In short, she's superior to me in most every way — which in the long run works great for me, even if it is a little emasculating.

Still, whenever I started to feel completely useless and inferior in the past, I would find solace in my physical superiority. I was bigger, stronger, faster. She needed me to open those tough jars, to move that heavy furniture around the room, to chase down the dog when it escaped.

Now, however, my wife has decided to add physical fitness to her life. In an effort she chronicles on her own blog (www.failureatfitness.com — great, now she's writing better than I am, too) she has started to exercise on a more serious basis. She's taking walks, going to the gym, lifting weights, Zumba-ing. She's talked about running a race — a previously unthinkable task. Soon she'll be climbing a mountain and swimming the English Channel.

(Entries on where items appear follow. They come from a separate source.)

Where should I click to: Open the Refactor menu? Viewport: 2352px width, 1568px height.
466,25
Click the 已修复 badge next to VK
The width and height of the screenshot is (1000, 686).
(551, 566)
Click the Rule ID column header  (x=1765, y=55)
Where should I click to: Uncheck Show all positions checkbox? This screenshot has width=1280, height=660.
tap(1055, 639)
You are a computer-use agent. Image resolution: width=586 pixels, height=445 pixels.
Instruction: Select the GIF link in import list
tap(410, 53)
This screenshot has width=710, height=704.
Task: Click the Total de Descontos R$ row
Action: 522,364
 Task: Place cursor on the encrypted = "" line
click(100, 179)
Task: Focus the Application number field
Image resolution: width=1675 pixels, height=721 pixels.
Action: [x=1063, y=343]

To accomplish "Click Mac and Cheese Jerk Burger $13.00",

Before you know it, opening a jar will no longer be a problem, and I'll have lost my last vestige of usefulness. She'll probably find some kind of stretching regimen that will allow her to reach things on the top shelf, too. Crud.

I suppose I could get in shape, too. Get off the couch and exercise. Get back to the condition I was in during my athletic prime (age 12). Instead of sitting behind my desk all day, I could take little exercise breaks every hour. I could do some running and bike riding. Borrow my mom's old "Sweating to the Oldies" videotape.

I could pump some weights. Hire a personal trainer. I could punch a side of beef and run on the beach with Apollo Creed. I could join a spinning class. In no time … Man, that sounds like a lot of work.

Instead, I'm planning on pretending to get in shape.

I will go out for "long runs" in the morning, which will end at a certain booth at the Dunkin Donuts, around the corner. Before I return, I'll dowse myself in used sweat (squeezed out of towels and dirty T-shirts from a high-school football team's locker room).

I will make a spectacle of going to "the gym" twice a day, but will actually spend that time shopping for things to add to my Hummel collection.

When walking about the house, I will constantly dangle a celery stick from my mouth (but the inner half will be coated in Pringles and Cheese Whiz). I will do curls with 100-pound (Styrofoam) weights and insert prosthetic biceps under my sleeves.

Still, none of my faux fitness will make any difference if my wife continues on her current trajectory. First I'll have to sabotage the blog. Using a series of assumed names, I've begun leaving hurtful and angry comments to discourage her. When she's asleep tomorrow, I'm planning to post something — under her name ("Honey, you must have been hacked!") — so spiteful that the Justice Department will deem the site a hate crime and shut it down.

I will sneak tempting chocolates into all of my wife's meals, and when she goes to the gym, I will hire a couple of college interns to do nothing but point at her and giggle, in hopes of shattering her self-confidence.

I realize that none of this will earn me a Husband of the Year Award, but it's the only way I can think of to realistically keep the balance in my marriage. Is that so wrong?